Iranian officials have been criticizing Kurdish parties from Iran who have a presence in the Kurdistan Region of Iraq, where they are regularly targeted by the Iranian military.
Members of the anti-Iranian group, the Party of Free Life of Kurdistan.

An Iranian security official pressed Iraq's head of government on Sunday to expel Kurdish Iranian dissident groups. 

Secretary of Iran’s Supreme National Security Council Ali Shamkhani met with Iraqi Prime Minister Mustafa al-Kadhimi in Baghdad. Shamkhani asked Kadhimi to disarm and expel unspecified "terrorist groups" from the  Kurdistan Region of Iraq. He said such groups are increasing their movements and threaten both states, the official Islamic Republic News Agency reported. 

Shamkhani’s comments refer to Kurdish Iranian opposition parties and their armed wings that operate in the autonomous Kurdistan Region in northern Iraq. These include the Party for a Free Life in Kurdistan (PJAK), which is an offshoot of the Kurdistan Workers Party in Turkey, aka PKK, and the Kurdistan Democratic Party of Iran (KDP-I). 

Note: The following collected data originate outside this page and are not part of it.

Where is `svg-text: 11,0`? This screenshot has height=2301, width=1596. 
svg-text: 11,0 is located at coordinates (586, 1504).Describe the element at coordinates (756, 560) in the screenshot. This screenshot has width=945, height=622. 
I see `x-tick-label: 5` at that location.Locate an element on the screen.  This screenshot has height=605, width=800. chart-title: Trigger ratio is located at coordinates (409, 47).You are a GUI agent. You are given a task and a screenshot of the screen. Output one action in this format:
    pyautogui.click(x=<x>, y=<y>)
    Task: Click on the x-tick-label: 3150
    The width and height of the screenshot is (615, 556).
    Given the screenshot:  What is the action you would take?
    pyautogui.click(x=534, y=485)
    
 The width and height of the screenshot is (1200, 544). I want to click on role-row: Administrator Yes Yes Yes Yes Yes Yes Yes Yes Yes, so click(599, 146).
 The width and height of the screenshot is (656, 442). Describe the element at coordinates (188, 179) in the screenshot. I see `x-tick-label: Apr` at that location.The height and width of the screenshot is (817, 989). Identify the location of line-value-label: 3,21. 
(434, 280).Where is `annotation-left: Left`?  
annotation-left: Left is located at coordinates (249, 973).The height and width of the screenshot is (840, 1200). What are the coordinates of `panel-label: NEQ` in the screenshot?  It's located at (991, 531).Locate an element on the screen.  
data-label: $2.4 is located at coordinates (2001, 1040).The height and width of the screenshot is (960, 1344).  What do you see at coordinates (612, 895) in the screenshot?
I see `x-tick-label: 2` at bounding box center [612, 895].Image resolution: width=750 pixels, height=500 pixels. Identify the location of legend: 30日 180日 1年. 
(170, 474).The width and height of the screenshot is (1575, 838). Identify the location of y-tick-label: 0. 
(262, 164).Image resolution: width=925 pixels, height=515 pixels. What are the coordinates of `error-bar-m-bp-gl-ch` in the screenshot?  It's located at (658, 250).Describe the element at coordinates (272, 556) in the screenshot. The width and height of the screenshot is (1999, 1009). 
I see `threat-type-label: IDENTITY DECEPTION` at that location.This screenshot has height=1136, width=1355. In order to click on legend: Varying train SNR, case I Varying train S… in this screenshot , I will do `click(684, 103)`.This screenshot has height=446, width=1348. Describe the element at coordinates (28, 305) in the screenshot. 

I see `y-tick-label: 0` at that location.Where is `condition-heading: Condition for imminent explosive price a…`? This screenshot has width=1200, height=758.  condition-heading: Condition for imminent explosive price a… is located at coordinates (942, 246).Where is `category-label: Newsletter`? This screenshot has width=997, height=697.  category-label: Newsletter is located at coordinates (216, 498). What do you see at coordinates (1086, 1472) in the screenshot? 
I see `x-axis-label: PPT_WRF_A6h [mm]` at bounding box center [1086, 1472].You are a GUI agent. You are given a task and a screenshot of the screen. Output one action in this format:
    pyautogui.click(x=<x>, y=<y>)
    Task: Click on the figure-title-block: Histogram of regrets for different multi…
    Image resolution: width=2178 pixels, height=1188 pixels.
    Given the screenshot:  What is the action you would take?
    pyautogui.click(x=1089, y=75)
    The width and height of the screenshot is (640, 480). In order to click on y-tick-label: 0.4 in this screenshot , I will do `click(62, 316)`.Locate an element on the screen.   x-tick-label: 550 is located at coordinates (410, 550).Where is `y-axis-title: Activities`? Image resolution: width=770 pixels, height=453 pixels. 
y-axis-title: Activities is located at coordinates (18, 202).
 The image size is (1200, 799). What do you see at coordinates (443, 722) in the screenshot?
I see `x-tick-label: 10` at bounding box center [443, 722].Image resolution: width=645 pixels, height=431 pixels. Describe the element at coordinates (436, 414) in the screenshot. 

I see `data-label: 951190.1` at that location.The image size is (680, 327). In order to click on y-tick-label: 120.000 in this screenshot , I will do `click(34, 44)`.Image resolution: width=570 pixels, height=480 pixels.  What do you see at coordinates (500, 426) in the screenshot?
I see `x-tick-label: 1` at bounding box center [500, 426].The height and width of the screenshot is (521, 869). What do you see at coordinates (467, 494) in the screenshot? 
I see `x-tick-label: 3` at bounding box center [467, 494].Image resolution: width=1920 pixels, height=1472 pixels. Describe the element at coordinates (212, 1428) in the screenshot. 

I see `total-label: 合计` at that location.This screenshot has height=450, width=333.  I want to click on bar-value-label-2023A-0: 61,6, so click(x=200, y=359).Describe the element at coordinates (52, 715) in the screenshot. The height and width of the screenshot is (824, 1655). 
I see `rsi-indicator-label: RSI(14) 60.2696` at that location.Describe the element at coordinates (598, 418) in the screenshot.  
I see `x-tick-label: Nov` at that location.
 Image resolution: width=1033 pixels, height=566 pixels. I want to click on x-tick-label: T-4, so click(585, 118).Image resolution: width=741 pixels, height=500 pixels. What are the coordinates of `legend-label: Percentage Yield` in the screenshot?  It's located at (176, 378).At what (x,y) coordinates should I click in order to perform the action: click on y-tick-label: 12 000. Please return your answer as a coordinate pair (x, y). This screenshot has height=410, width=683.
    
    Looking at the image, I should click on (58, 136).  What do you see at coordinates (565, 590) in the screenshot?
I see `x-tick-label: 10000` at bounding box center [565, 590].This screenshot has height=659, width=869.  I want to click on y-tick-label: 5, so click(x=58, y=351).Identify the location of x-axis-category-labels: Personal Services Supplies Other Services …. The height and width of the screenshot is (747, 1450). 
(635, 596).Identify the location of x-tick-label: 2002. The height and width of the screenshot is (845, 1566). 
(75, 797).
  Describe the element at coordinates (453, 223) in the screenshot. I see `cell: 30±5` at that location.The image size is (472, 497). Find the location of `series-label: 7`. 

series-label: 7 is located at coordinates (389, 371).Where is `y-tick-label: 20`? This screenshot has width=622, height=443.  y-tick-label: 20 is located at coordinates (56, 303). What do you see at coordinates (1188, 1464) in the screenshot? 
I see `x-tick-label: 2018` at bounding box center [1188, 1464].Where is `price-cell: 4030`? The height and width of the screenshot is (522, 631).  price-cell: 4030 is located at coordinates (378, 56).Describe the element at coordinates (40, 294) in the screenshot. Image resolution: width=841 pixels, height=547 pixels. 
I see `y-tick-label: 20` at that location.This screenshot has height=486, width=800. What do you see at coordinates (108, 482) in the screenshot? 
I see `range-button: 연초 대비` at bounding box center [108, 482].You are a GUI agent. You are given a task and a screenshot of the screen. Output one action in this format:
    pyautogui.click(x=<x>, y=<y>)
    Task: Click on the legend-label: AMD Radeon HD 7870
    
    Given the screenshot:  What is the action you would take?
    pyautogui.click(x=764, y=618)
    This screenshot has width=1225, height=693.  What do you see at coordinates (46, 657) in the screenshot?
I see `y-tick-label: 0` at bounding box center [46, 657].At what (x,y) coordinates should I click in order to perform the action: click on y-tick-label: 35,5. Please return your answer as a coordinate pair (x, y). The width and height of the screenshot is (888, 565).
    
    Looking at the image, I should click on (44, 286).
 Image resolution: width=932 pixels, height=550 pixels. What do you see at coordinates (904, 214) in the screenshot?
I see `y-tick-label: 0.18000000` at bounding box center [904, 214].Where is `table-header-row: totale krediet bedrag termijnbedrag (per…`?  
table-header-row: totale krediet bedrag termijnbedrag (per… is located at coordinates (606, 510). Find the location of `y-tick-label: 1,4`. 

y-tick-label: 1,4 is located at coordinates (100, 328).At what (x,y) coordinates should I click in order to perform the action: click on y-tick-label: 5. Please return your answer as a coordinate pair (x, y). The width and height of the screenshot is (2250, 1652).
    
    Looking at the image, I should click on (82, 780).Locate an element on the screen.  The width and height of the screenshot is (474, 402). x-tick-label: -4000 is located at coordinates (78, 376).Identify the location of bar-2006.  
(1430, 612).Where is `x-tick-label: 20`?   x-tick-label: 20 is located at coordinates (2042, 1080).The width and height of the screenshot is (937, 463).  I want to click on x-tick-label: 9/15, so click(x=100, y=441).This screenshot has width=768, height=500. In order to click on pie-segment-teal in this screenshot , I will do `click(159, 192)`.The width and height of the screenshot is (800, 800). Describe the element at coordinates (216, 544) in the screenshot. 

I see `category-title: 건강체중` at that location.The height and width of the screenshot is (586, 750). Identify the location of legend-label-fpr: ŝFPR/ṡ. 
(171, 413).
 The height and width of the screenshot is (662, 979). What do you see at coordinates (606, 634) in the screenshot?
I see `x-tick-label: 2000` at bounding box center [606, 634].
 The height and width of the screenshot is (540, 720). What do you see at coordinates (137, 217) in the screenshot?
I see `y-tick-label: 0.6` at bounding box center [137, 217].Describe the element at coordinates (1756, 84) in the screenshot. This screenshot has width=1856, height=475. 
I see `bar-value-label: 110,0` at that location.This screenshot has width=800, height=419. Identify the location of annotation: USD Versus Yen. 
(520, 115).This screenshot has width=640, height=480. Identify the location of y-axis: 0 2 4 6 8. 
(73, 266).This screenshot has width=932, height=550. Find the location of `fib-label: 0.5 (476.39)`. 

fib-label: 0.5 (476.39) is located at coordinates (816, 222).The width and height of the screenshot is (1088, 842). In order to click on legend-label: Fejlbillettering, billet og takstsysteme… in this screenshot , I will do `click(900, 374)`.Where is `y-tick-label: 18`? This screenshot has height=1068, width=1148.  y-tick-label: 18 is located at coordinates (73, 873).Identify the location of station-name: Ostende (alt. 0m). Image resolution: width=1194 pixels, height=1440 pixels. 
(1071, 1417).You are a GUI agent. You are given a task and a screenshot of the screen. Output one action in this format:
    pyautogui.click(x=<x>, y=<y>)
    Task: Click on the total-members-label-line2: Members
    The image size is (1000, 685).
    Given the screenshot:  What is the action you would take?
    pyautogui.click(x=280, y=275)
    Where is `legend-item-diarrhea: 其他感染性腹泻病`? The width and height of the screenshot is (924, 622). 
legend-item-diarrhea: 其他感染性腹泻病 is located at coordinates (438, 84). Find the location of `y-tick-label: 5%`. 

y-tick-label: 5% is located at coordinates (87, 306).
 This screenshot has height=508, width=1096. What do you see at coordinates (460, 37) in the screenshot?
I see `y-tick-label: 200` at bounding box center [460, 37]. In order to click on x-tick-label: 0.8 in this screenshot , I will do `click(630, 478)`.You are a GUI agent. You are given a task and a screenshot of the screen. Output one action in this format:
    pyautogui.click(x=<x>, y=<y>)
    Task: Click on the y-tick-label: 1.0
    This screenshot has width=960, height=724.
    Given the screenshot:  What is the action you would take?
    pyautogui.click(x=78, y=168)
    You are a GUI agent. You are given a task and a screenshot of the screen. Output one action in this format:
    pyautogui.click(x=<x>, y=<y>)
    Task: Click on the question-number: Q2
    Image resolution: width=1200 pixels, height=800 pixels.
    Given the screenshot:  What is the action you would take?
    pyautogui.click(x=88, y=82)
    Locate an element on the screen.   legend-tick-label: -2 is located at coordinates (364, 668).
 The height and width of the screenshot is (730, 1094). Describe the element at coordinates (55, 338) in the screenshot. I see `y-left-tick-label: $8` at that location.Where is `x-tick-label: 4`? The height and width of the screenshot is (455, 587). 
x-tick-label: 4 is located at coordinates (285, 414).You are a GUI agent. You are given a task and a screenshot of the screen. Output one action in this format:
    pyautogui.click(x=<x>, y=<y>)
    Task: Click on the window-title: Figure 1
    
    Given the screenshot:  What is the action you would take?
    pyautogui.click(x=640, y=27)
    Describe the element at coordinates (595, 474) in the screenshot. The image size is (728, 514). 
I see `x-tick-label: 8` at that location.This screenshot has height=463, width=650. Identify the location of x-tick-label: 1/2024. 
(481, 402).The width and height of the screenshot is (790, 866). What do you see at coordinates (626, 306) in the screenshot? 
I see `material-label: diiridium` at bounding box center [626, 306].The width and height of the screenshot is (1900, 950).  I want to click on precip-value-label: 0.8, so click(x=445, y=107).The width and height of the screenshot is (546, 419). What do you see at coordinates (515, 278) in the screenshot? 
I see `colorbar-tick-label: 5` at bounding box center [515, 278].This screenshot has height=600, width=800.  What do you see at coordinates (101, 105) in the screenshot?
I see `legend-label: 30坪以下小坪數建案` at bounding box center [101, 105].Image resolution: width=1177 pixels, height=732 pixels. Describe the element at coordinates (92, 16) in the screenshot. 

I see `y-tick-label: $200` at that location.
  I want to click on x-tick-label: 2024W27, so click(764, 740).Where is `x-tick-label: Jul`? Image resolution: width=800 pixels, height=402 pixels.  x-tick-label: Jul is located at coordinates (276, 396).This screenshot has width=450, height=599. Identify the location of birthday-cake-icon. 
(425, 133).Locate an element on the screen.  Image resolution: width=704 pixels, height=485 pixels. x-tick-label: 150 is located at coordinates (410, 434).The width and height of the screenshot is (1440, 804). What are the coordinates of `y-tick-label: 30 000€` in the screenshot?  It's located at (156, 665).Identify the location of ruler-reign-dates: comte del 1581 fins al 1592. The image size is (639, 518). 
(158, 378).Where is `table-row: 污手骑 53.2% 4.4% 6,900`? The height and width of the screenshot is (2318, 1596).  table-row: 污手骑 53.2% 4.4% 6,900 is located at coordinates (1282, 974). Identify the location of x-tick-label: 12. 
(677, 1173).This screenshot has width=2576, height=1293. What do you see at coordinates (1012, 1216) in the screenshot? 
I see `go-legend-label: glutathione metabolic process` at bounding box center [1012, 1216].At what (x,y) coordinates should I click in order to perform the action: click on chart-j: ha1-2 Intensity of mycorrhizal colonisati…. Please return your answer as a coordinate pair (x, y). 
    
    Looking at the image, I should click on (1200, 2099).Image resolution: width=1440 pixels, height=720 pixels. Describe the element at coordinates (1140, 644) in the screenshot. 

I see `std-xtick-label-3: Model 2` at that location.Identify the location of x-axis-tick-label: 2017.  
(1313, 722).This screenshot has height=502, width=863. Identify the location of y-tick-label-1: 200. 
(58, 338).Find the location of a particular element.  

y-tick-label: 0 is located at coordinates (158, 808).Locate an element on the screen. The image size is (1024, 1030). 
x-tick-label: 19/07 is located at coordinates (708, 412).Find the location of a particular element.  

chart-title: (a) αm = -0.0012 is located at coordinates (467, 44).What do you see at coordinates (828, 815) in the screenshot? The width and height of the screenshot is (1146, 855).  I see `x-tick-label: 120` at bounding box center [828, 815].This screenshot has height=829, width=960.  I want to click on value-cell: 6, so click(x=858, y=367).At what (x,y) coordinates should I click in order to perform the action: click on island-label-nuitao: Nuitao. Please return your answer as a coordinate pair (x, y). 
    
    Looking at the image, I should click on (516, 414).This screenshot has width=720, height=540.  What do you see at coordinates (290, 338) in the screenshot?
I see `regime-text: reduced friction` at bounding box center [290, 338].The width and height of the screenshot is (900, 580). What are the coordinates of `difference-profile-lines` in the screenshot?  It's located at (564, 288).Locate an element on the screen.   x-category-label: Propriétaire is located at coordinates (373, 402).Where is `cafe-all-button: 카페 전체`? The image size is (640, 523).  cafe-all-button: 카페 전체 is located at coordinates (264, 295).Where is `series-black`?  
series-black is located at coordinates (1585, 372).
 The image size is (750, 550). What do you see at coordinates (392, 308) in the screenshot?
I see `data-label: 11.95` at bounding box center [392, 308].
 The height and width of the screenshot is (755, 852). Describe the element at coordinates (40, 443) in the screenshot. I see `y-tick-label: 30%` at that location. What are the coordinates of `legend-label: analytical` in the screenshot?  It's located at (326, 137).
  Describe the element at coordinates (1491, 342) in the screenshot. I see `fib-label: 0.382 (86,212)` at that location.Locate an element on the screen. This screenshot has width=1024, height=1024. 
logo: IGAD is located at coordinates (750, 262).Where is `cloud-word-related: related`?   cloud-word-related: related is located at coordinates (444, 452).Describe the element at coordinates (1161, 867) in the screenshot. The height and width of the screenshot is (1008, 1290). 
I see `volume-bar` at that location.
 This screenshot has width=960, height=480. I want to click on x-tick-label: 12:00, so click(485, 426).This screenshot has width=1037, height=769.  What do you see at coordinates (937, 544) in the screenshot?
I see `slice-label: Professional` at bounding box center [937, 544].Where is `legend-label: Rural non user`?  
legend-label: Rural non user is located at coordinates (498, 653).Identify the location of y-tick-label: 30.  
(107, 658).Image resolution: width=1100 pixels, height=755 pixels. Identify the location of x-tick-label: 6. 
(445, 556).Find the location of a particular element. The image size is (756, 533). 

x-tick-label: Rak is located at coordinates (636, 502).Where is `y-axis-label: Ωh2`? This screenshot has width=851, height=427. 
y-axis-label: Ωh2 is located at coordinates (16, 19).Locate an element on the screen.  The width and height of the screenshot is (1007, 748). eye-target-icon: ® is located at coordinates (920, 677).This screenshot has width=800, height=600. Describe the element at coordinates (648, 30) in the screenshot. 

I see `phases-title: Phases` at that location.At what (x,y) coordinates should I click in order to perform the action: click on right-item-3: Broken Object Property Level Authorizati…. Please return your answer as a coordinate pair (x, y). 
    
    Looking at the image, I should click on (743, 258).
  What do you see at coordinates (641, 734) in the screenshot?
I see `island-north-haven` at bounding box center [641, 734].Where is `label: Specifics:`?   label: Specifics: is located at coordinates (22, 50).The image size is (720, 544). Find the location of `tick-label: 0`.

Iran has been in an on-and-off conflict with Kurdish Iranian groups within Iran and across the border in Iraq for years, including KDP-I and PJAK. The fighting has intensified recently. On Monday, an official from the KDP-I told the Iraqi Kurdish news outlet Rudaw that the group’s peshmerga forces had downed four of the 16 drones used by Iran to attack them in the Kurdistan Region recently. On Saturday, the party’s forces released a statement saying IRGC aerial attacks had been occurring for three days straight near Bradost mountain.

In August, a senior KDP-I official was found dead in a hotel in the Kurdistan Region capital, Erbil.

The IRGC also said it dismantled an unspecified terrorist cell in Iran’s Kurdistan province earlier this month.

Sunday's comments were not unprecedented. Last week an Islamic Revolutionary Guard Corps commander said the "current situation is no longer tolerable” in reference to the cross-border conflict with Kurdish Iranian groups. 

Correction: Sept. 14, 2021. An earlier version of this article attributed an incorrect date to comments from an Iranian security official.